LARGO, FL. A food worker at M & G Cuban Cafe on Ulmerton Road was observed not reporting illness symptoms during an April 29 inspection, a violation state health records classify as the leading cause of multi-victim foodborne outbreaks. The restaurant was not closed.
State inspectors cited seven high-severity violations and two intermediate violations during that visit. The combination of a missing employee health policy, an employee failing to report illness symptoms, and improper handwashing technique documented in the same inspection created what public health officials describe as a direct transmission pathway for Norovirus and other pathogens.
What Inspectors Found
The shellfish violation is one of the more specific findings. Inspectors documented inadequate shell stock identification records, meaning oysters, clams, or mussels served at the cafe could not be traced to their source if a customer became ill. Shellfish are consumed raw or lightly cooked and are among the highest-risk foods on any menu.

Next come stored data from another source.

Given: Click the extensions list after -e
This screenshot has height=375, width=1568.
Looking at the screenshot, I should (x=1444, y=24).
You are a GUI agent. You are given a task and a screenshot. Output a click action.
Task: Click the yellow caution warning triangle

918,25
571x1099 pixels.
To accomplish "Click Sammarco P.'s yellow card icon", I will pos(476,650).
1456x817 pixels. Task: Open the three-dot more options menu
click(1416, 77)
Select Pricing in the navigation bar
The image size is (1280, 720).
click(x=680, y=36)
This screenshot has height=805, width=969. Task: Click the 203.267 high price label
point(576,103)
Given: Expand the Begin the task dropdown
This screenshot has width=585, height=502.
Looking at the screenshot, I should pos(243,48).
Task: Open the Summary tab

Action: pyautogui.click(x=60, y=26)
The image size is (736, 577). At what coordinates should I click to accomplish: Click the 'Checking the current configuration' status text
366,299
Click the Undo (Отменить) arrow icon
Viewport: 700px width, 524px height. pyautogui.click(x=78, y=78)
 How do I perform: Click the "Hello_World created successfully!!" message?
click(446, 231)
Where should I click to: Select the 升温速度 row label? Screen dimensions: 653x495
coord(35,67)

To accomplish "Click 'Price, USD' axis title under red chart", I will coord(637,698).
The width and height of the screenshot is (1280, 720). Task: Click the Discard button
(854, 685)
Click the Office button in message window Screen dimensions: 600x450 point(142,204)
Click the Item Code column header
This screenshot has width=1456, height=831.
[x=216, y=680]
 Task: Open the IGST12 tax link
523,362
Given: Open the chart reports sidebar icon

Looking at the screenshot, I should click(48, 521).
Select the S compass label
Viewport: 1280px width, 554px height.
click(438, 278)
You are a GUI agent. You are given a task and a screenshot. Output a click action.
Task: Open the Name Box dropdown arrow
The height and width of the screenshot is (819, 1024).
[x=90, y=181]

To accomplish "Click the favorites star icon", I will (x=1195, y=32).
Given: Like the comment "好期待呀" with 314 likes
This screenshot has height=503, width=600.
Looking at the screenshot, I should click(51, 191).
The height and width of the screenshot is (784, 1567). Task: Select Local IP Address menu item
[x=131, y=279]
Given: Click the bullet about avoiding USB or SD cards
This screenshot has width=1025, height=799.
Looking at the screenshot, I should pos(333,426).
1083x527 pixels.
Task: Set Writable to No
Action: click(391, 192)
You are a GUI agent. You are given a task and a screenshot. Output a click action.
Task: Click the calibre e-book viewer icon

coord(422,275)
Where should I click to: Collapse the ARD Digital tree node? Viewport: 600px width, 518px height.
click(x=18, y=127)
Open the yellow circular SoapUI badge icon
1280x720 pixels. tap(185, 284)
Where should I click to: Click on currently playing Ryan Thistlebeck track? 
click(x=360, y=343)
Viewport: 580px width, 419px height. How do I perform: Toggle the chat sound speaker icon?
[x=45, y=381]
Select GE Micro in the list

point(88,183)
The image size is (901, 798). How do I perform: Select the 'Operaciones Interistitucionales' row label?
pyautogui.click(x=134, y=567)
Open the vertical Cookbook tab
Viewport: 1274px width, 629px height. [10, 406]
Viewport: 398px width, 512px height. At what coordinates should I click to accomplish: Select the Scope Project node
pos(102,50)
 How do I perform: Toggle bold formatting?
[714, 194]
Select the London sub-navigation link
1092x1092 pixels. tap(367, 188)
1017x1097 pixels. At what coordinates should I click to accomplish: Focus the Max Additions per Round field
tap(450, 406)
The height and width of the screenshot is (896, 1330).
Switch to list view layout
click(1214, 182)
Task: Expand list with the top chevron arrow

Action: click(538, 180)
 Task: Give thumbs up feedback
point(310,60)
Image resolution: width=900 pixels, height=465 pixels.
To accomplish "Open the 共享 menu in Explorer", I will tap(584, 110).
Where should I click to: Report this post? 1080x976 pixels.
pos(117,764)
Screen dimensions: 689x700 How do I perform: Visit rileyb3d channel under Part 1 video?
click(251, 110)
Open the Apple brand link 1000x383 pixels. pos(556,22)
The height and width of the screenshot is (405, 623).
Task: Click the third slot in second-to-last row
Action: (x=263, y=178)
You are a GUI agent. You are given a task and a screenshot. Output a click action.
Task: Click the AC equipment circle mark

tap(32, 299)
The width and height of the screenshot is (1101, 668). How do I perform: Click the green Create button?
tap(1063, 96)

Food contact surfaces were also found to be improperly cleaned and sanitized. That violation, paired with multi-use utensils that were not properly cleaned, means the surfaces and tools used to prepare food throughout the day were carrying contamination from one dish to the next.
The cafe was also cited for misusing time as a public health control. When a restaurant opts to use time rather than temperature to keep food safe, it must follow strict protocols about how long food stays in the danger zone. Those protocols were not followed.
Customers ordering raw or undercooked items had no way to know the risk. The inspector found no consumer advisory posted, which means diners with compromised immune systems, pregnant women, the elderly, and young children were not warned that certain menu items carry elevated risk.
What These Violations Mean
The combination of no employee health policy and an employee actively failing to report illness symptoms is the precise set of conditions that precede multi-victim outbreaks. Norovirus spreads through direct contact with infected food handlers, and a single sick worker without any obligation to report symptoms can expose dozens of customers before anyone connects the illnesses to a meal.
Improper handwashing technique compounds that risk. Even when a worker goes through the motion of washing their hands, an incorrect technique leaves pathogens behind. Studies have found that most people, even trained food handlers, miss the same areas of the hands consistently when technique is not enforced.
The shellfish traceability failure carries a separate, specific danger. If a customer who ate at M & G Cuban Cafe develops a shellfish-linked illness, investigators need harvest records to identify the source and pull product from other restaurants. Without those records, the investigation stops at the cafe's door.
Improperly cleaned food contact surfaces and utensils allow bacterial biofilms to form within 24 hours. Those biofilms are resistant to routine cleaning and can persist and transfer bacteria to every item prepared on that surface or with that tool.
The Longer Record
The April 29 inspection was not an anomaly. State records show 33 inspections on file for M & G Cuban Cafe, with 330 total violations documented across that history.
The two most recent inspections before April 29 produced a combined nine high-severity violations. The December 2025 inspection alone logged six high-severity and three intermediate violations. The February 2026 inspection added three more high-severity citations just ten weeks before this visit.
The pattern goes back further. In October 2023, inspectors found 11 high-severity violations in a single visit. In April 2023, they found nine. The cafe has never been emergency-closed, despite accumulating high-severity violations across the majority of its inspections on record.
The one inspection in recent years that produced no violations was in October 2024. Every inspection before and after it found high-severity problems.
Still Open
Florida's emergency closure authority is triggered when an inspector determines that conditions pose an immediate threat to public health. Seven high-severity violations, including a worker not reporting illness symptoms and shellfish with no traceability records, did not meet that threshold on April 29.
M & G Cuban Cafe on Ulmerton Road remained open after the inspection.